LIMITATION ON ROLE OF ADJUDICATING AUTHORITY

-Richa Saraf (resolution@vinodkothari.com)

It is a well settled principle that a writ petition may be entertained by the High Courts only in absence of any efficacious alternate remedy. However, one of the exceptions to the said rule is where there is lack of jurisdiction on the part of the statutory/ quasi- judicial authority, against whose order a judicial review is sought. In the recent case of Embassy Property Developments Pvt. Ltd. vs. State of Karnataka & Ors.[1], the primary issue for consideration before the Hon’ble Supreme Court was with regard to the jurisdiction of High Court to grant relief against the order of NCLT, disrupting the hierarchy laid down by the Code. For the said purpose, the Apex Court examined the limitations on the power exercisable by the Adjudicating Authority, and held that in case any party is aggrieved by the decision of NCLT, the Code provides for filing of an appeal before NCLAT, however, considering the exercise of excess jurisdiction by the NCLT, the High Court may entertain a petition under Article 226/ 227 of the Constitution.

The article analyses the impact of the ruling on the jurisdiction of NCLT to deal with various matters related to the corporate debtor under insolvency or liquidation.

FACTS OF THE CASE

The National Company Law Tribunal, Chennai Bench vide order dated 12.03.2018 ordered for initiation of corporate insolvency resolution process of Tiffins Barytes Asbestos & Paints Ltd. (“Corporate Debtor”).

The Corporate Debtor held a mining lease granted by the Government of Karnataka, which was to expire on 25.05.2018. A notice for pre- termination of the lease was issued by the Government of Karnataka before CIRP commencement, on ground of violation of various statutory rules, and terms and conditions of the lease agreement, however, the order of termination was passed by the Government of Karnataka after the commencement of CIRP.
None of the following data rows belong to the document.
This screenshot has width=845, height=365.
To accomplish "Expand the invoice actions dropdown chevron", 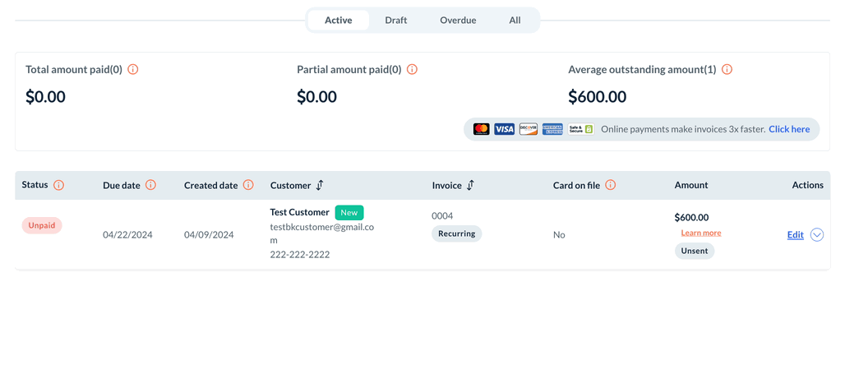I will click(x=817, y=234).
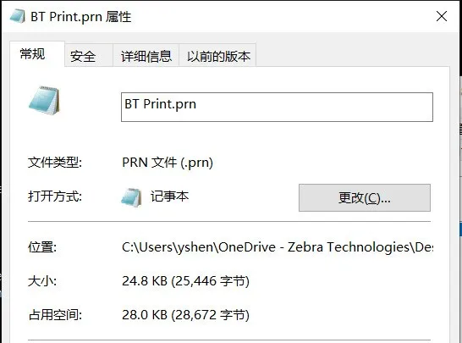
Task: Click the 更改(C)... button
Action: (x=365, y=197)
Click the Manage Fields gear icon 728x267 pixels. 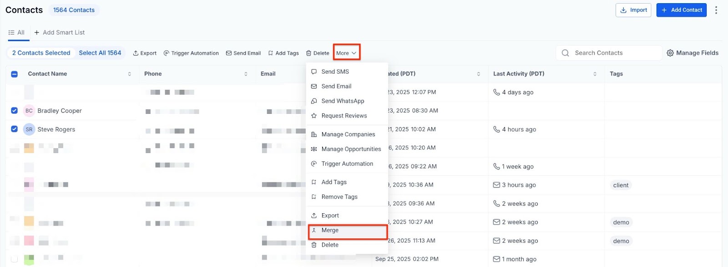click(x=670, y=53)
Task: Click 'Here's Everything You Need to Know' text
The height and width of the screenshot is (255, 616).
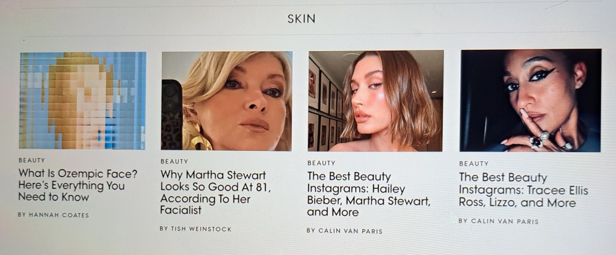Action: point(72,191)
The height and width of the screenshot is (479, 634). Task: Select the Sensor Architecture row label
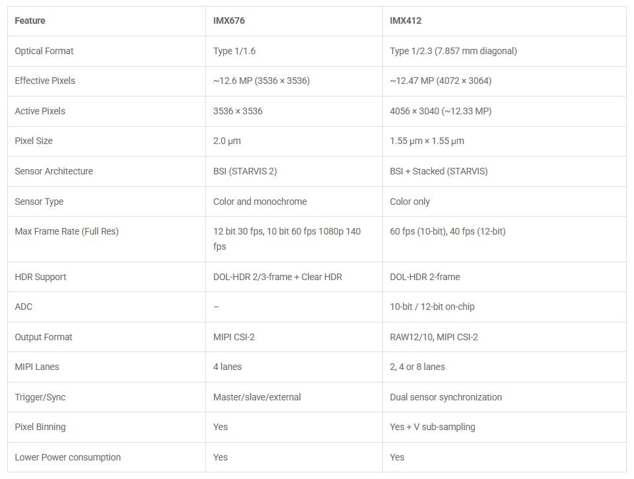[x=53, y=171]
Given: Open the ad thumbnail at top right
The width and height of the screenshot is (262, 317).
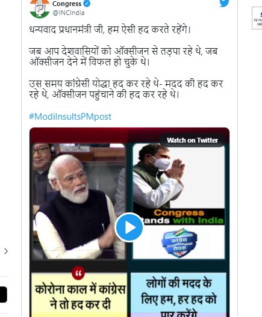Looking at the screenshot, I should coord(257,18).
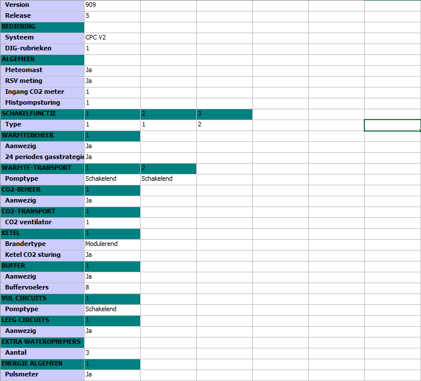Click the 'EXTRA WATEROPNEMERS' header cell
Screen dimensions: 421x381
[42, 342]
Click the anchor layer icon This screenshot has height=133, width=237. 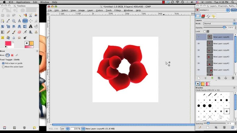click(226, 78)
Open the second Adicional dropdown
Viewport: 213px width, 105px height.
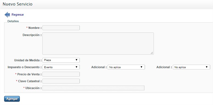pyautogui.click(x=192, y=67)
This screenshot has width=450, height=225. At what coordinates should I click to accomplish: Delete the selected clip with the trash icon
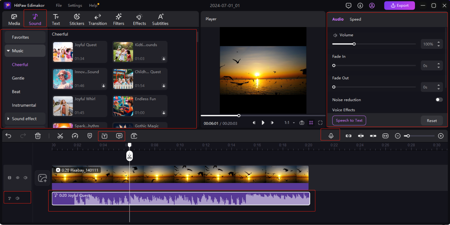point(38,136)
The RP filed an application before NCLT, Chennai, praying for setting aside of the order of Government of Karnataka, and seeking a declaration that the lease should be deemed to be valid until 31.03.2020 in terms of Section 8A(6) of the Mines & Minerals (Development and Regulation) Act, 1957 (“Mines Act”), and also, a consequential direction on the Government of Karnataka to enter into a supplemental lease deed. The Adjudicating Authority allowed the RP’s application, setting aside the order of Government of Karnataka on the ground that the same is in violation to the moratorium under Section 14 of the Insolvency and Bankruptcy Code. Challenging the order of NCLT, Government of Karnataka moved a writ petition before High Court of Karnataka, wherein the Hon’ble High Court granted a stay of operation of the NCLT directions. The RP, the Resolution Applicant and the Committee of Creditors (“Appellants”) then filed an appeal before the Supreme Court against the interim order passed by the High Court.
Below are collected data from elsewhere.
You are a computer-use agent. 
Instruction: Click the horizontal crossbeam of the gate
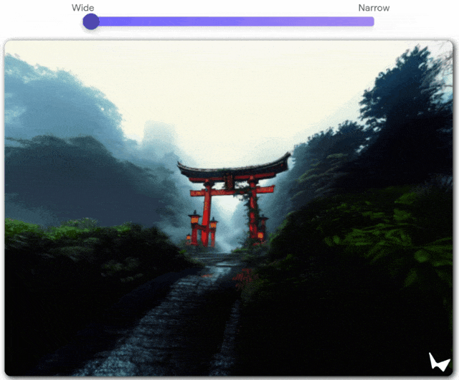pyautogui.click(x=232, y=191)
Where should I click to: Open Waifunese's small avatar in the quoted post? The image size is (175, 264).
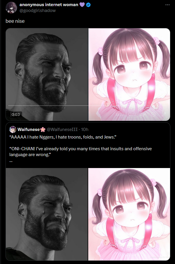(13, 130)
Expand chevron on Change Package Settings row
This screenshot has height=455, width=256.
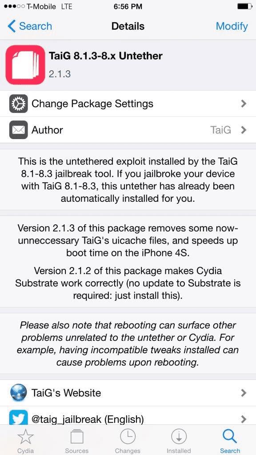click(x=244, y=104)
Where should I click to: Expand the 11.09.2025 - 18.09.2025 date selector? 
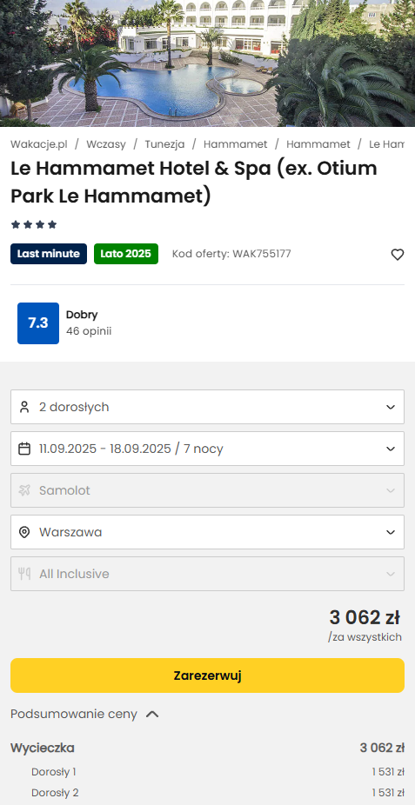tap(207, 449)
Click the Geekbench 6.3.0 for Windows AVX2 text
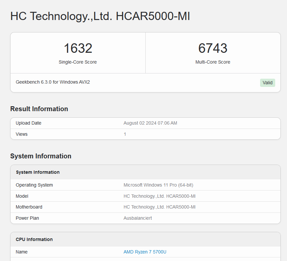Viewport: 287px width, 261px height. coord(53,82)
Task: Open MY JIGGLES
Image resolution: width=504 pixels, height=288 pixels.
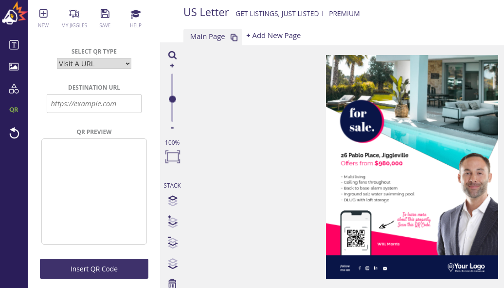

CONTENTIONS W.R.T. JURISDICTION OF NCLT AND THE OBSERVATIONS OF THE SUPREME COURT:

1. IBC is a complete code in itself and has an overriding effect over other laws: The Code covers the entire gamut of law relating to insolvency resolution of corporate persons and others in a time bound manner, therefore, one of the contentions raised in the matter was that there exists no room to challenge the orders of NCLT, otherwise than in the manner provided in the Code.  In this regard, it was contended that Section 60(5) provides an exclusive jurisdiction to NCTL to deal with all the matters relating to the corporate debtor. The relevant extract is reproduced below for reference:

“Notwithstanding anything to the contrary contained in any other law for the time being in force, NCLT shall have jurisdiction to entertain or dispose of –

(a) any application or proceeding by or against the corporate debtor or corporate person;

(b) any claim made by or against the corporate debtor or corporate person, including claims by or against any of its subsidiaries situated in India; and

(c) any question of priorities or any question of law or facts, arising out of or in relation to the insolvency resolution or liquidation proceedings of the corporate debtor or corporate person under this Code.”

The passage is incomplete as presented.